The 25-year-old will get there one day, he says. His aspirations are similar to Almiron's.
“I think the level in this league is really growing, and this is a club who's doing things well,” he said in Spanish. “They're coming off a championship, so those are the things that motivated me to come. ... [The chance to move on to Europe] was a factor, too. You see players leaving [MLS] for Europe, so that played into my decision.”
He's made quite the impression in a couple of weeks at Atlanta United's training camp.
“A good attitude, a good work ethic. He's got that creative mind,” captain Michael Parkhurst said from the club's preseason headquarters at Cal State Fullerton. “You can see that he likes to take somebody one-on-one, and as soon as he's got him beat, he's looking forward to see who's running, where they are.”
Pity can score from anywhere 🤷♂️ pic.twitter.com/VBXGLe9tlK— Atlanta United FC (@ATLUTD) February 9, 2019
It'll just be a different fit from Almiron, the linchpin of Atlanta United's success in its first two seasons. The Paraguayan playmaker had difference-making pace that, combined with his vision, elite technical skill and ability to exploit space and create for teammates, set Major League Soccer alight. He defined the Tata Martino's free-flowing attack.
Martinez is a different player: superb in a crowd, wicked shot, set-piece wizard, quick, but not a sprinter.
Midfielder Julian Gressel likes Martinez's “quality on the ball.”
“He's able to receive the ball in tight spaces, have clean touches on the ball, make two defenders miss,” Gressel said. “He's quick enough to get away from defenders, and then he has a great shot. A great strike. Which is hard for keepers. And when he's in and around the box, you always have to be aware of him.”
Martinez offered a glimpse of what's coming in a 6-1 romp Wednesday over a team of Club Tijuana U-17s, U-20s and reserves, delivering a perfect free kick that made simple Josef Martinez's fourth goal of the game.
“You saw already the last goal from Josef, the free kick?

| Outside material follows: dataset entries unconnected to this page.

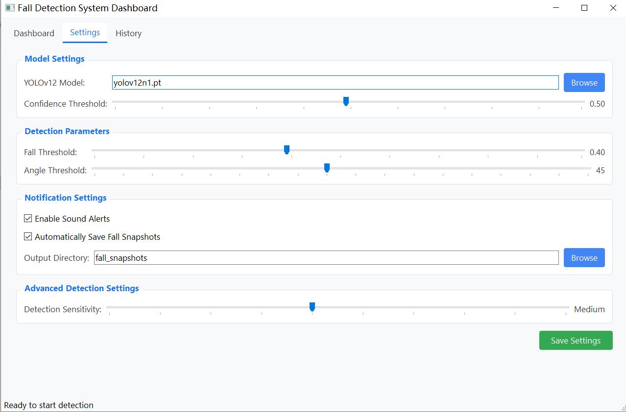Close the Fall Detection System window
The image size is (626, 412).
click(x=613, y=8)
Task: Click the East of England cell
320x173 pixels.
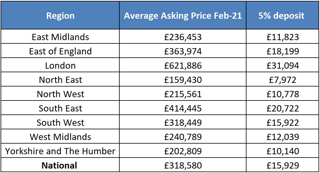Action: pos(60,51)
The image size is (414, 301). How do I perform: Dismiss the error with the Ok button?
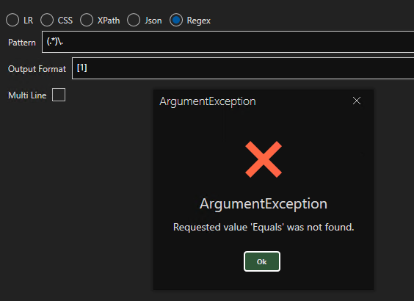[x=262, y=261]
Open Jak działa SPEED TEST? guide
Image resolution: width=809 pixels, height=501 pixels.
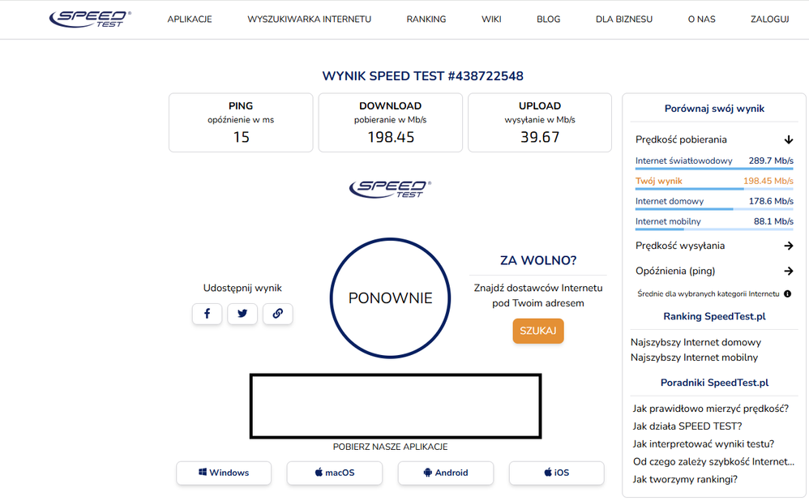point(687,426)
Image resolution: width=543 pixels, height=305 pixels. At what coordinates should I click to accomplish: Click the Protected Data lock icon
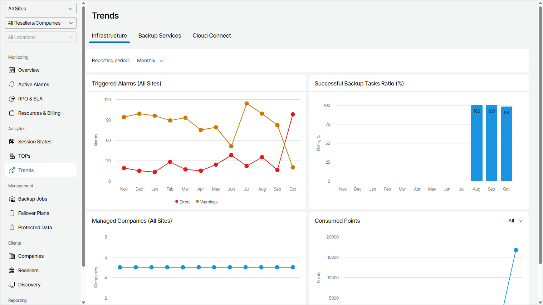pos(12,227)
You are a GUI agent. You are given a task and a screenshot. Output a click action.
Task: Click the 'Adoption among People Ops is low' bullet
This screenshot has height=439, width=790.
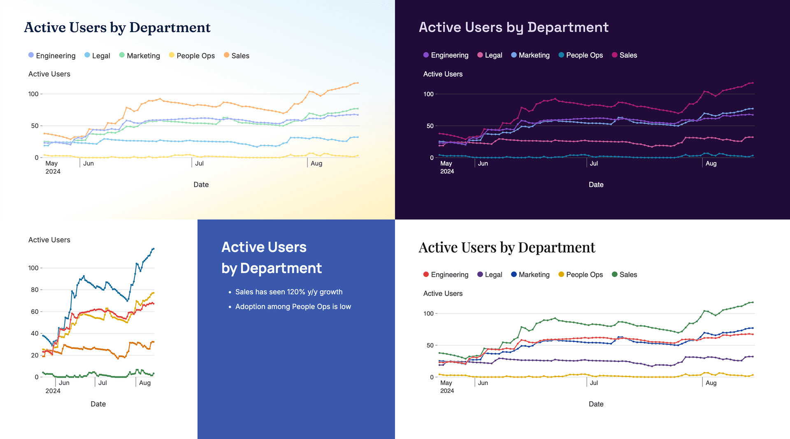[x=293, y=307]
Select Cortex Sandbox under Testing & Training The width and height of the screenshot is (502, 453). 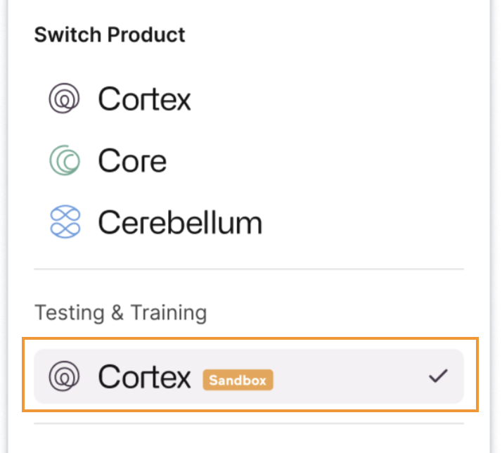249,376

The speed that he gave to that ball, that's a weapon,” said new Atlanta coach Frank de Boer, who isn't rushing Martinez's integration into the lineup. “Also his passing ability: He's giving assists, but also scores goals, and also I think he's a player you want to watch when you go to the stadium. ...
“He's an important player, of course. What I'm seeing right now, he's eager to perform well, to train well, eager to do everything well. I like that about a player who is never satisfied, or if he makes one mistake, he wants to recover as fast as possible. Good mentality. Maybe also that's why he's already this far, because he has that kind of mentality.”
“My relationship with Miguel was different, because he wasn't just a teammate, he was like a brother,” Josef Martinez said. “Pity, he's a great player. I know playing with him, all I have to do is make the right movements and he's going to find me.”
Pity Martinez sees himself as “one more guy on the field” — one who must, he acknowledged, “take my one-v-one situations and try to unbalance the defense and get on goal and score goals and assists” — and says he needs no personal goals because “if the team is doing well, then I'll be doing well.”
He'll need a little time to adjust, though. The game is very different than in Argentina.
“In Argentina it's more aggressive,” he said. “Here it's more possession, more time with the ball — from the little I've seen — so I think that's the difference. It'll be good [to have more time on the ball], but it's a different kind of rhythm I'm getting used to.”